**Passage shown**
[Start of section]

Football risk: CTE study shows a genuine problem
Published 7:35 am Monday, July 31, 2017
The Free Press, Mankato
Today the Minnesota Vikings begin full-team workouts in their 52nd, and final, training camp in Mankato. They, and other teams on all levels preparing for the 2017 season, do so under a gathering medical cloud.
Earlier this week medical researchers announced that 110 of 111 brains donated by families of former NFL players showed signs of the neurodegenerative disease chronic traumatic encephalopathy, or CTE.
The findings go beyond the professional level. A total of 202 brains of deceased football players were examined, and CTE was found in 177 (87 percent). CTE can only be diagnosed after death.
These findings don’t mean that everybody who plays football sustains lasting brain damage as a result; the 202 brains were studied specifically because the families suspected that football had damaged their loved one. It’s not a random study and it does not attempt to establish a CTE rate.
But the raw data released Tuesday by researchers from Boston University School of Medicine and the VA Boston Healthcare System, in the words of neuropathologist Ann McKee, provides “overwhelming circumstantial evidence that CTE is linked to football.”
For many parents, that evidence will provide more reason to discourage their sons from playing football. For the millions who attend games, or watch them on television, that evidence should remind them of the risk these modern gladiators take for our amusement.
The NFL notoriously spent years trying to discredit the concussion research being done at Boston University; the league has since changed its tone and approach.
The NFL has instituted a variety of rule changes intended to discourage blows to the head and to get players suspected to have been concussed out of play. Last September it pledged $100 million for concussion-related research — $60 million on technological development, with an emphasis on improving helmets, and $40 million earmarked for medical research.
The risk equation will remain. The rules of play can change, but the rules of physics don’t. Football players are increasingly larger and faster. The Vikings’ famed “Purple People Eaters” defensive line of the 1960s and ‘70s would be far too small for today’s NFL. Bigger and faster means more forceful collisions, and no helmet can stop the brain from sliding in the skull.
The athletes preparing for the 2017 NFL season at Blakeslee Stadium know more of the risks they are taking than their predecessors did a decade ago. So should the rest of us.

[End of section]

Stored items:
[Start of section]

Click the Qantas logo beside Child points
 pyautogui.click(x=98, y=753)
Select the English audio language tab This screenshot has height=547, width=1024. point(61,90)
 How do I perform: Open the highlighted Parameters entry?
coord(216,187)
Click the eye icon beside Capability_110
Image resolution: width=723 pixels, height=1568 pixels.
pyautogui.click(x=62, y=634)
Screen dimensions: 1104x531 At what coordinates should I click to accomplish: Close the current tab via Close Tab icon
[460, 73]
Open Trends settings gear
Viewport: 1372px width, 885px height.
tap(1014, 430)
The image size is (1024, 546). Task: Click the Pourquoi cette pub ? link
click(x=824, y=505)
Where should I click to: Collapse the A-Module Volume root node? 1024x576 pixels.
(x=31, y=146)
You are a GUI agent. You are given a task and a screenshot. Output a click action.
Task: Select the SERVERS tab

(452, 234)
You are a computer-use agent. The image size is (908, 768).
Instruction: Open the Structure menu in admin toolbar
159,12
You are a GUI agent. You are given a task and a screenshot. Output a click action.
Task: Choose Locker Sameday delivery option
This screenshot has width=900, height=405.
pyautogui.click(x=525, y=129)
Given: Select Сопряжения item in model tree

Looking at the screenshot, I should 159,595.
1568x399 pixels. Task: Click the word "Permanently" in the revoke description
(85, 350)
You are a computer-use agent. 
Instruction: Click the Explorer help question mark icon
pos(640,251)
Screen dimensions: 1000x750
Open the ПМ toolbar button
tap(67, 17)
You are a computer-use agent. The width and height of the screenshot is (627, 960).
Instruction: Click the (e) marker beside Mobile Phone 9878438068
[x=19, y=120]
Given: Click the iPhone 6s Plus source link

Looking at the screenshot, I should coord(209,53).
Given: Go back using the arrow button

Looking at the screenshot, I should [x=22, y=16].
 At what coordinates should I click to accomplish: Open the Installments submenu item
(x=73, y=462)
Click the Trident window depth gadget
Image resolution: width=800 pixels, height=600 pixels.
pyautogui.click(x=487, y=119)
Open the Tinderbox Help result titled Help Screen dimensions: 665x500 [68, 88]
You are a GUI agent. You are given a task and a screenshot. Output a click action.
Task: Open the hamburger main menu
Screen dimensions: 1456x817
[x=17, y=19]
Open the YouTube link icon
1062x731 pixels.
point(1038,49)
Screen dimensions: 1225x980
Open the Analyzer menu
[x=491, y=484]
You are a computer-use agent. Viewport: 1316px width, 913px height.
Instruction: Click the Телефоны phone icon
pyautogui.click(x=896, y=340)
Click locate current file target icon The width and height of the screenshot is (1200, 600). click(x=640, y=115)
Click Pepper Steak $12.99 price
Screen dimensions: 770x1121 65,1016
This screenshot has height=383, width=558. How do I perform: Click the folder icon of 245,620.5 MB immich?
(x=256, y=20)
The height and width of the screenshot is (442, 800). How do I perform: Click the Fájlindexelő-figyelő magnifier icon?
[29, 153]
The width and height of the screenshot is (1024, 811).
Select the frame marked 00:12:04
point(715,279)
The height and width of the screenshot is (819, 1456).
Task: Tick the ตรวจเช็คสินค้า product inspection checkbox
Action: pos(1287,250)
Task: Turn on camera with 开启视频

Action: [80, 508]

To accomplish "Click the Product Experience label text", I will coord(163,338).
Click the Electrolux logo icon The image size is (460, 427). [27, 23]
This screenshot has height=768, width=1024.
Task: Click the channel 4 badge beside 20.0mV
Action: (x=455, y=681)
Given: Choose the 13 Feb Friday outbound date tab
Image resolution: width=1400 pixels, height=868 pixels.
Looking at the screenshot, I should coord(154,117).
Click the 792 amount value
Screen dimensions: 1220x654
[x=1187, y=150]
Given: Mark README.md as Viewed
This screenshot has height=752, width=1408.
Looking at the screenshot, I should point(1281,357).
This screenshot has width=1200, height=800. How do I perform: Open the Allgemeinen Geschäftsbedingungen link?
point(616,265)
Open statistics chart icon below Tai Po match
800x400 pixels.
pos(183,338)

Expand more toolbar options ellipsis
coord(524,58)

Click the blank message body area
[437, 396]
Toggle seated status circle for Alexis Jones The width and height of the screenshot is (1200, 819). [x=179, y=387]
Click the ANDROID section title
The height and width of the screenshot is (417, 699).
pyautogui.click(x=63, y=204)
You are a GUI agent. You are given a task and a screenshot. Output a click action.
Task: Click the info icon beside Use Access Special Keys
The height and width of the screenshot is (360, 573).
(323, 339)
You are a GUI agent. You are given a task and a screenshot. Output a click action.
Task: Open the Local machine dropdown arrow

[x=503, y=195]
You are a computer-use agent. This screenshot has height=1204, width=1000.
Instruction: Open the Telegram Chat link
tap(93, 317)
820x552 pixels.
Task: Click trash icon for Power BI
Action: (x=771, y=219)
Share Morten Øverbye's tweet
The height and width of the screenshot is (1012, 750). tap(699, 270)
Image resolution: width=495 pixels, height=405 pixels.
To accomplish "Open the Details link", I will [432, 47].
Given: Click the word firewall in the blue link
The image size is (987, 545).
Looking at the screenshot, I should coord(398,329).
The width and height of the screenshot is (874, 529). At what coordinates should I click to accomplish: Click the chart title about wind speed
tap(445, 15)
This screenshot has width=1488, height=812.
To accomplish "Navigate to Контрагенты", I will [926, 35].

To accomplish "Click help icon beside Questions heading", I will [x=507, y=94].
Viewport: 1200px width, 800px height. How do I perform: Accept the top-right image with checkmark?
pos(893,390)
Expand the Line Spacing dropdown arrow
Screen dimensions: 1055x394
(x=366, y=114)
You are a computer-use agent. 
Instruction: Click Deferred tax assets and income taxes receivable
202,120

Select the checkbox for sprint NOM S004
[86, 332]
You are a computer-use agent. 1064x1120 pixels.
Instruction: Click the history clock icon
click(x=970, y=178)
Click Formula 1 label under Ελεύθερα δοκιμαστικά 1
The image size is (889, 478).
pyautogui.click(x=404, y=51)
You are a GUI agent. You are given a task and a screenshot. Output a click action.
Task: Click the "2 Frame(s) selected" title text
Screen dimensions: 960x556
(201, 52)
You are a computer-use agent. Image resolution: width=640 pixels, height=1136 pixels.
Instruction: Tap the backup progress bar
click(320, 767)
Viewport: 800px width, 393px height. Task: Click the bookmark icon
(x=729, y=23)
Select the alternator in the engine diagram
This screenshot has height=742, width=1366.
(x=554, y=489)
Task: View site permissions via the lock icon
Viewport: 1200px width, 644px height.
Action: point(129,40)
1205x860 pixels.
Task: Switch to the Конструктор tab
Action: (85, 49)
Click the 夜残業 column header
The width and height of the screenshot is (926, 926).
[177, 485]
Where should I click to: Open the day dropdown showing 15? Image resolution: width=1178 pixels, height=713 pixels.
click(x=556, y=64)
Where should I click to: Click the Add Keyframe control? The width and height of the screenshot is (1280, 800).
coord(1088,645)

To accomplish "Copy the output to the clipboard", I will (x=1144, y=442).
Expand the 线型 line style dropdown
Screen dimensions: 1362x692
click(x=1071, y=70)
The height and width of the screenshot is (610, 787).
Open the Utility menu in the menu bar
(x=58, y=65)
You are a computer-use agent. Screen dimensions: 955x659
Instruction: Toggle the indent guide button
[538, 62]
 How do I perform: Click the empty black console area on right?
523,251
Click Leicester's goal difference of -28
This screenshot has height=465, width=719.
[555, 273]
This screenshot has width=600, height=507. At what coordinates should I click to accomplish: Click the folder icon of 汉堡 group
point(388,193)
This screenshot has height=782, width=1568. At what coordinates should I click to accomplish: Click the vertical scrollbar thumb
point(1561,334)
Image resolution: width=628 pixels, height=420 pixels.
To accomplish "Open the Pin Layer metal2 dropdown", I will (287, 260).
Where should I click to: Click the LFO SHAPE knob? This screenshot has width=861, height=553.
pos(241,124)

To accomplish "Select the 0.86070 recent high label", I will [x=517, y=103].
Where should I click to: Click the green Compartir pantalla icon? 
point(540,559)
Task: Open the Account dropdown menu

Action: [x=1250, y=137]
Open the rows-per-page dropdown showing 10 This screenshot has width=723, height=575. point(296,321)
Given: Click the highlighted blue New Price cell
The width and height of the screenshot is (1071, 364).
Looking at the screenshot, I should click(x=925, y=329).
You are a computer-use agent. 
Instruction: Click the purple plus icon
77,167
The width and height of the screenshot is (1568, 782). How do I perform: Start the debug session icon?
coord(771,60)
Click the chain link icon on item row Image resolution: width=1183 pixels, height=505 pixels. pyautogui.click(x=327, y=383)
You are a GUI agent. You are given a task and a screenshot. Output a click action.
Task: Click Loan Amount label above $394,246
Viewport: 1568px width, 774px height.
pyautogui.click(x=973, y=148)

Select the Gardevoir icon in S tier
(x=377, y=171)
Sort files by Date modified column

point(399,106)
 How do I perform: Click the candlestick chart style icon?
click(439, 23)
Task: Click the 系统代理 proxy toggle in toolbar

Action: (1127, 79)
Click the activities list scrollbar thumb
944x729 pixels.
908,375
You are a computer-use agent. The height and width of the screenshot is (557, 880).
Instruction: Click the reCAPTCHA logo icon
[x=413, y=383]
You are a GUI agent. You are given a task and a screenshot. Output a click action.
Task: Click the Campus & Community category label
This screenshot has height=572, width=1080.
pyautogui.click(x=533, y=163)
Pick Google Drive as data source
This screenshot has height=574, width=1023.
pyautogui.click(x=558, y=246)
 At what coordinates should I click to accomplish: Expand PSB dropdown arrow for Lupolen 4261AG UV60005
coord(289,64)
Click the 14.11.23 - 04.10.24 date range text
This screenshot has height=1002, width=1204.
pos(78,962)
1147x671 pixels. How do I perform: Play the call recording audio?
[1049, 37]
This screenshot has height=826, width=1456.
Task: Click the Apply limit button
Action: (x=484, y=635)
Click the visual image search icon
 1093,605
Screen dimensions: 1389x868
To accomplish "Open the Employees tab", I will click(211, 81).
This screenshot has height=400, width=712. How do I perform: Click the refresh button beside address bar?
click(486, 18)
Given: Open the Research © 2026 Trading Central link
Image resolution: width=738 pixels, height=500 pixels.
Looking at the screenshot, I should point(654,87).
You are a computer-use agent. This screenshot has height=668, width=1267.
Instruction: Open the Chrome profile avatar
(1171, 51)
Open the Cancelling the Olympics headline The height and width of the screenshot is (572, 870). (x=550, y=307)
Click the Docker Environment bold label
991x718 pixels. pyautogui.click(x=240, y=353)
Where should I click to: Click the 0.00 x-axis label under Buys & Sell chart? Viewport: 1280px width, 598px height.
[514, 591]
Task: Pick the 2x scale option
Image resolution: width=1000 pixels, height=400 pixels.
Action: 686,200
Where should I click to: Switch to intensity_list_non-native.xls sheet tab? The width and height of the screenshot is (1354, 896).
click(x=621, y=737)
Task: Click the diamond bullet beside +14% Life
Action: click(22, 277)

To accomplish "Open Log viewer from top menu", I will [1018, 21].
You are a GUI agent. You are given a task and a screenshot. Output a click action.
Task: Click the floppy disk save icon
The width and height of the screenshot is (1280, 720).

[End of section]

Set down the passage of the football and CTE editorial above, from "The NFL has" up to and including "for medical research.".

**Solution for this exercise**
The NFL has instituted a variety of rule changes intended to discourage blows to the head and to get players suspected to have been concussed out of play. Last September it pledged $100 million for concussion-related research — $60 million on technological development, with an emphasis on improving helmets, and $40 million earmarked for medical research.